» **CONSIGNA BREVE**
Según el fragmento del documento, ¿cuántas de las mujeres palestinas que decidieron convertirse en shahidas entre 2002 y 2006 lograron su objetivo, y a cuántas personas mataron?

» **FRAGMENTO DEL DOCUMENTO**
Tres mujeres bomba, "shahidas".

Foto: Arin Ahmed
Tres mujeres dispuestas a castigar con su muerte.

Entre los años 2002 y 2006, durante la segunda intifada, al menos 78 mujeres palestinas decidieron suicidarse con explosivos matando a civiles israelíes. La ocupación, la represión, la vida controlada por el ejército israelí, todo les empujaba a hacer algo y decidieron convertirse en shahidas. De ellas, diez lograron su objetivo y mataron a 37 personas. Esta es la historia de tres mujeres bomba. Una lo consiguió. Otra fue detenida. La tercera se arrepintió

22 de mayo del 2002.
Un niño, el niño sonríe y el mundo da un vuelco…
La palestina Arin Ahmed llevaba 30 kilos de explosivos y clavos en la mochila. La madre israelí llevaba a su hijo en el cochecito. Se cruzaron. El niño, en ese instante, podría no haber mirado a Arin. Podría no haberle sonreído. Pero la miró. Y le sonrió.

“Dejé de sentirme –explica Arin–. Los pensamientos me inundaron. Traté de aclarar todo en mi cabeza, de lo más simple a lo más complejo. No sé cómo fue, sólo que fue muy, muy intenso.”
Arin no iba sola. La acompañaba un adolescente palestino, Issa Batir. Ya habían llegado al centro de Rishon Le Zion, al sur de Tel Aviv. Tenían que hacer explotar sus cuerpos –ella tenía 20 años– en la entrada del parque de Gan HaMoshava, en unas mesas donde los jubilados se apretujan para jugar a backgammon: él lo haría primero y, cuando acudieran los equipos de rescate, lo haría ella. Era el 22 de mayo del 2002.

Datos recopilados
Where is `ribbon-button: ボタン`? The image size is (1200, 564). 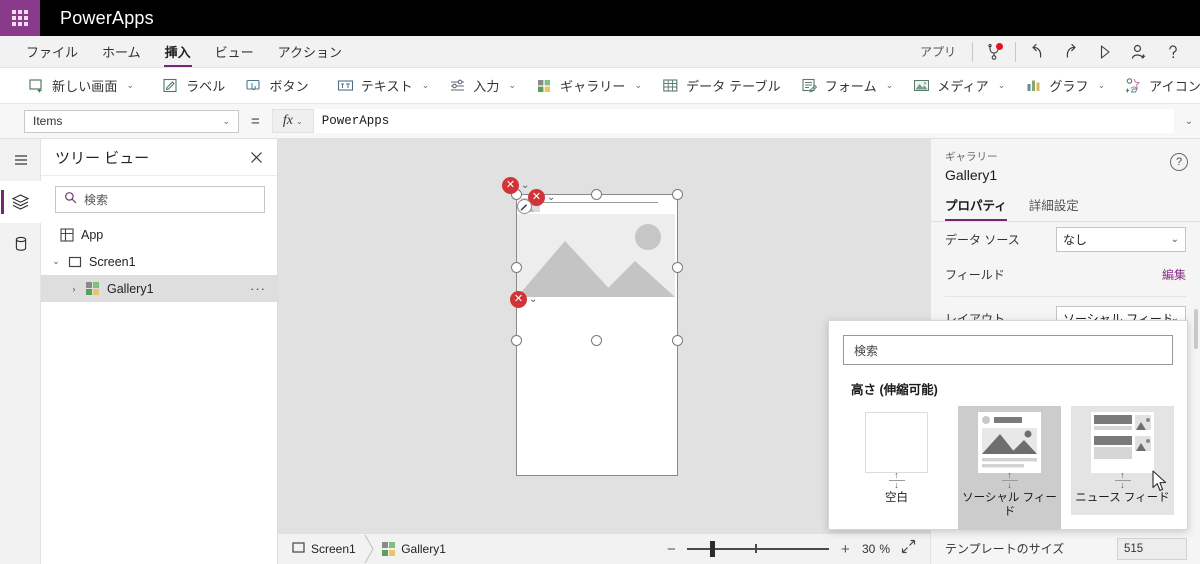
ribbon-button: ボタン is located at coordinates (276, 86).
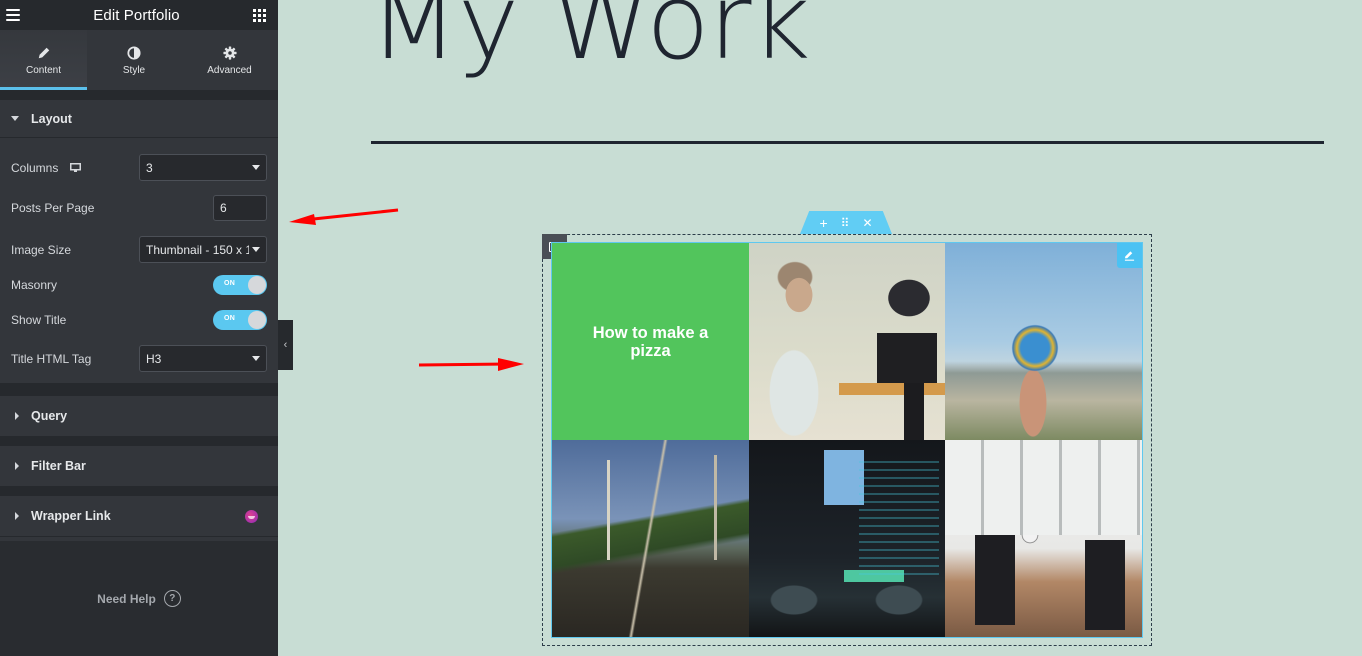 The height and width of the screenshot is (656, 1362). I want to click on delete-section-button: ✕, so click(867, 223).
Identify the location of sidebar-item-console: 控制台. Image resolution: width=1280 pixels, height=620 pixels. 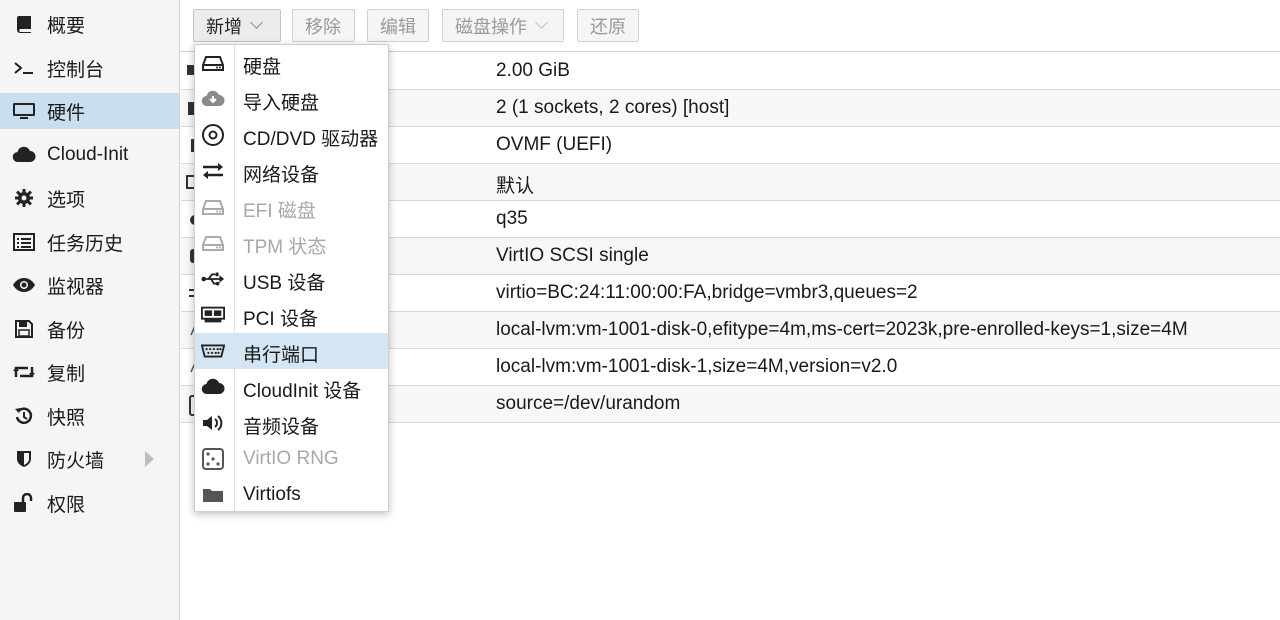
(90, 68).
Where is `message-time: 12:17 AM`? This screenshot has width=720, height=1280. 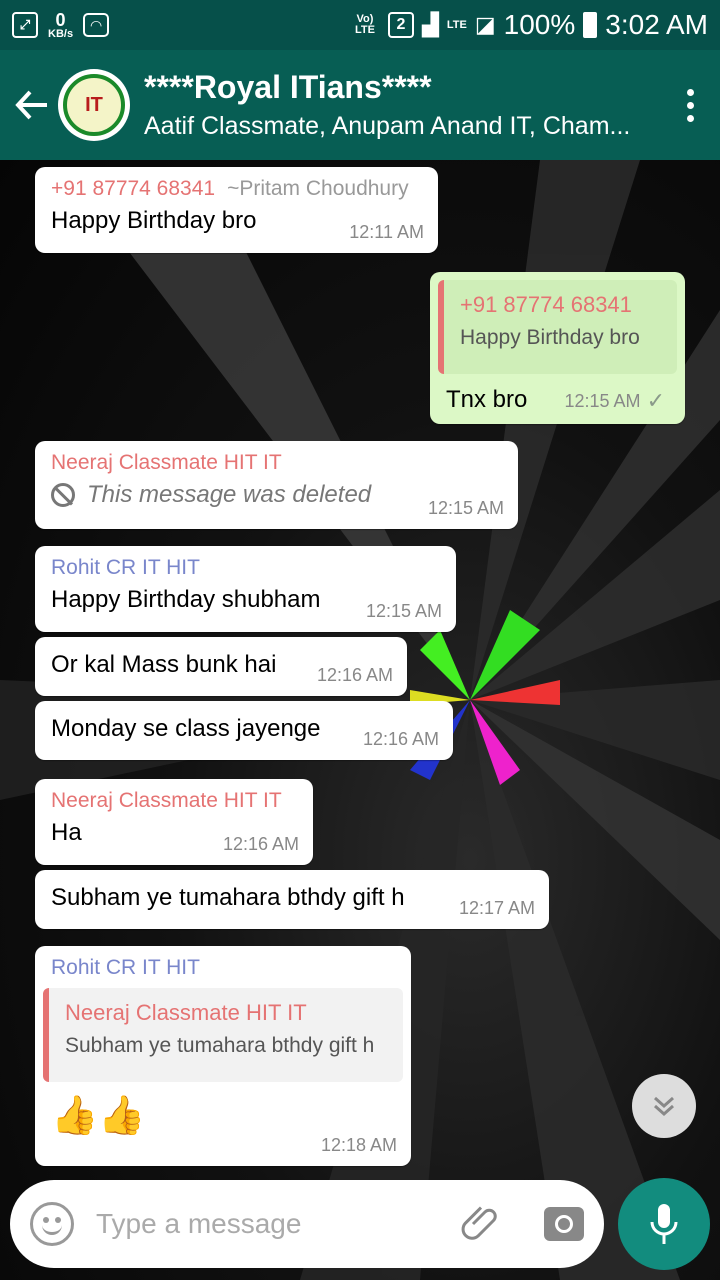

» **RESULTADO DEL EJERCICIO**
Diez lograron su objetivo y mataron a 37 personas.